REFORMA PARCIAL EN CORUÑA, 15007

UN SALÓN DE PELÍCULA (LITERALMENTE)
UNA PEQUEÑA REFORMA QUE CAMBIÓ EL ALMA DEL ESPACIO
En A Coruña, en un piso de 1963 con techos altos y ventanales generosos, los clientes nos llamaron con un reto sencillo en apariencia: reformar el salón. Pero detrás del “sólo el salón” había mucho más.
El espacio estaba dividido en dos por un tabique que separaba comedor y salón, con muebles sin intención, poco orden, poca luz y nada de alma. Ellos querían justo lo contrario: más luz, más calma, más utilidad. Pero sin perder el carácter de la casa, ni las piezas que contaban su historia.
Querían poder recibir visitas, tener más almacenaje y disfrutar de su casa como nunca antes lo habían hecho.
Y sí, querían un sofá de tres metros para ver pelis. Lo tenían claro.
Nos pusimos manos a la obra.
El punto de partida fue mezclar el clasicismo europeo con el minimalismo japonés.
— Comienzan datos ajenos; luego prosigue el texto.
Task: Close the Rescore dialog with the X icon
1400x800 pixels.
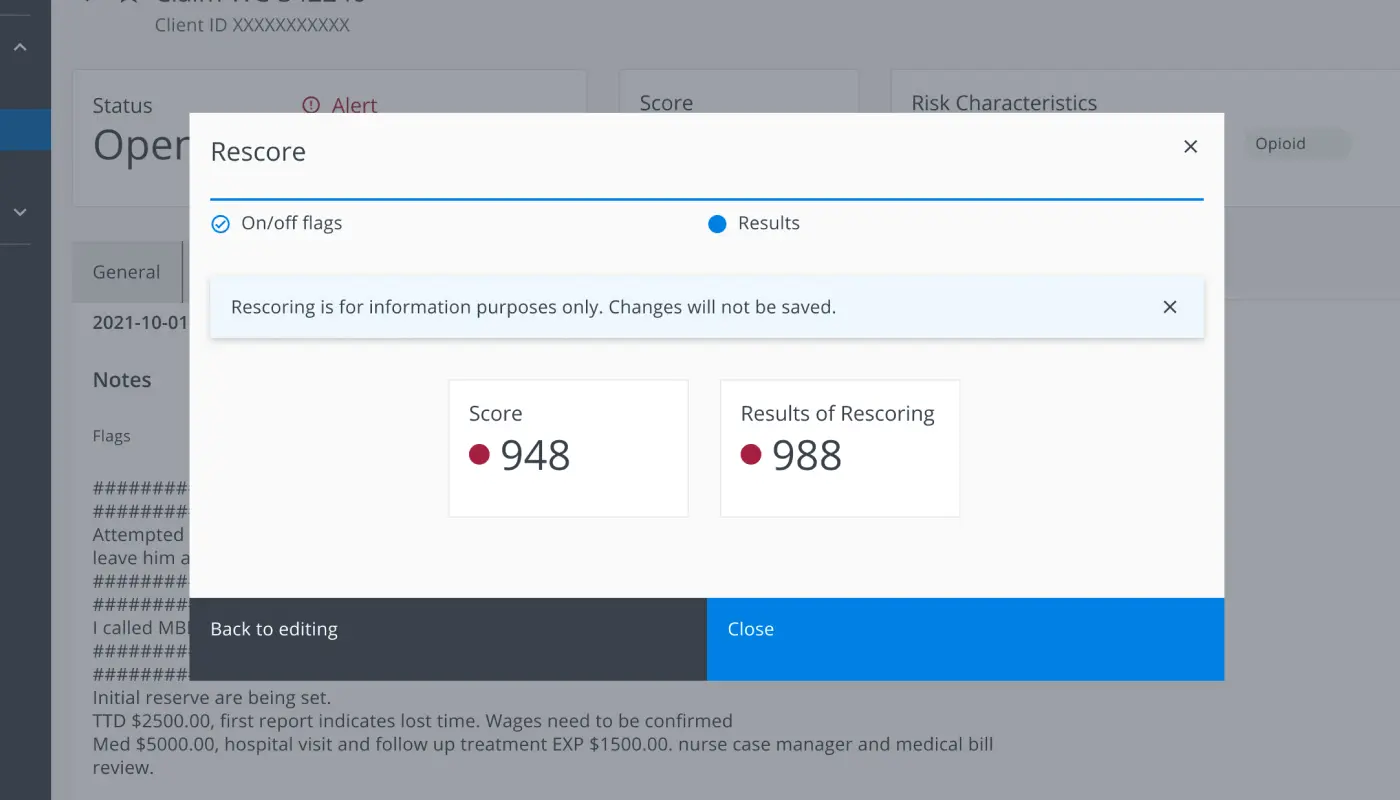Action: 1190,147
Quitamos lo que sobraba, redistribuimos con lógica, y subimos el almacenaje aprovechando el espacio vertical de 2,80 m de altura. Como no tenían trastero, lo diseñamos.
Las molduras originales se restauraron y las dejamos respirar: la pintura no llega hasta ellas, así ganan presencia.
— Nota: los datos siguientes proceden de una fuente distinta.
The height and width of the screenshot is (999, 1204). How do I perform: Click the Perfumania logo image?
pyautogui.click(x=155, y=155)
Textiles neutros, muebles ligeros, madera natural y mármol se encargaron del resto.
Cada decisión respondía a algo importante para ellos:
→ Un rincón para sus plantas heredadas, que cuidaban con mimo.
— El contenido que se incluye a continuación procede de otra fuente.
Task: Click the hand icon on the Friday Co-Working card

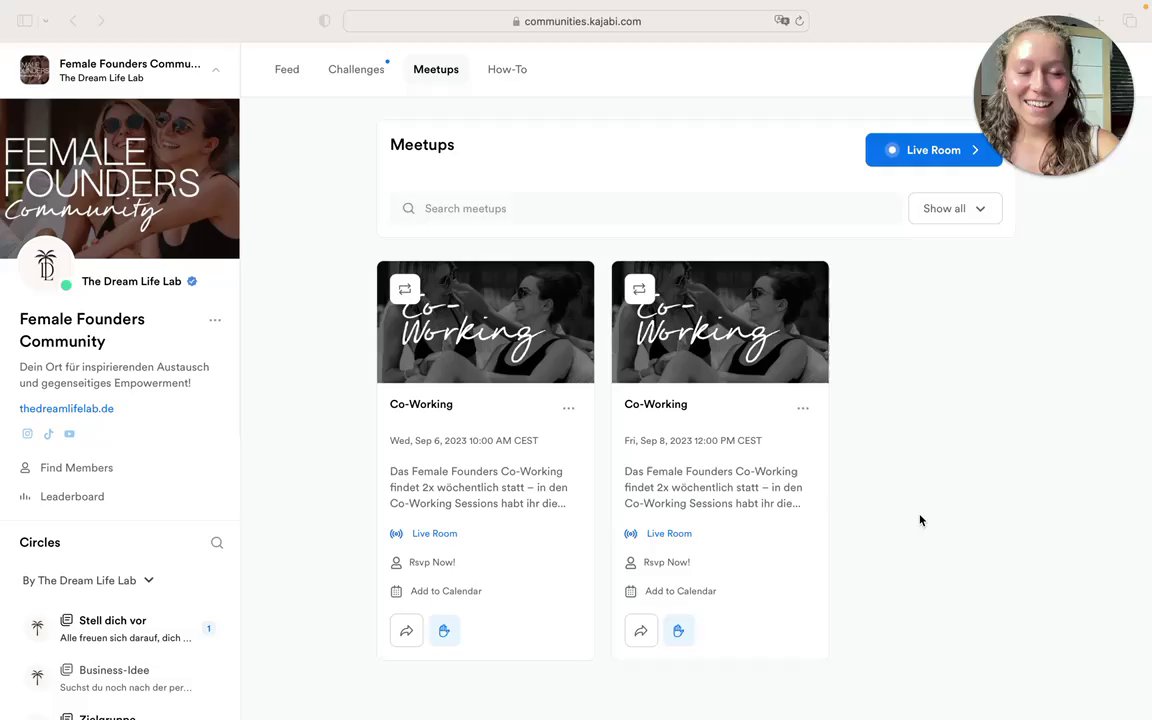Action: pos(678,631)
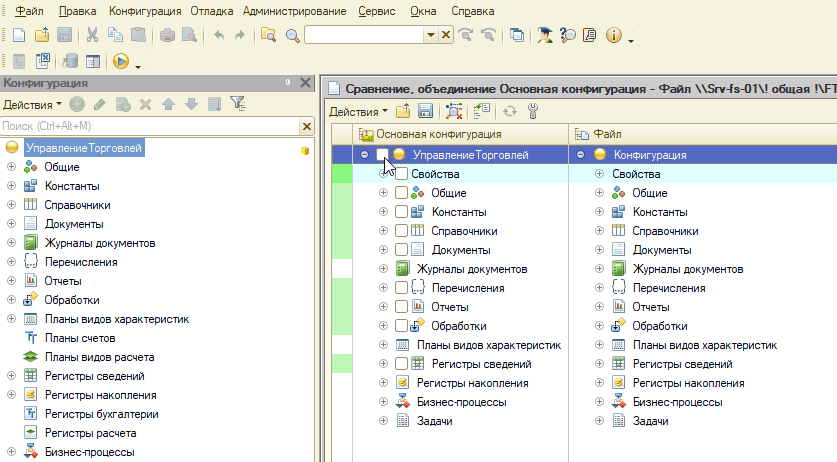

→ Un mueble reformado al que le dimos el sitio protagonista.
→ Una iluminación regulable, pensada para que con un solo clic tengan luz ambiente de cine.
→ Y un espejo de gran formato para duplicar la luz y la sensación de espacio.
Lo más complejo fue renovar toda la instalación eléctrica, que no cumplía normativa. Pero ese reto nos permitió crear distintas escenas de luz, cálidas y funcionales, para cada momento del día.
Hoy, nos dicen que no salen del salón. Que por fin reciben a sus amigos, que ven pelis sin moverse del sofá y que sienten, por fin, que su casa se parece a ellos.
No hicimos milagros. Solo quitamos el ruido.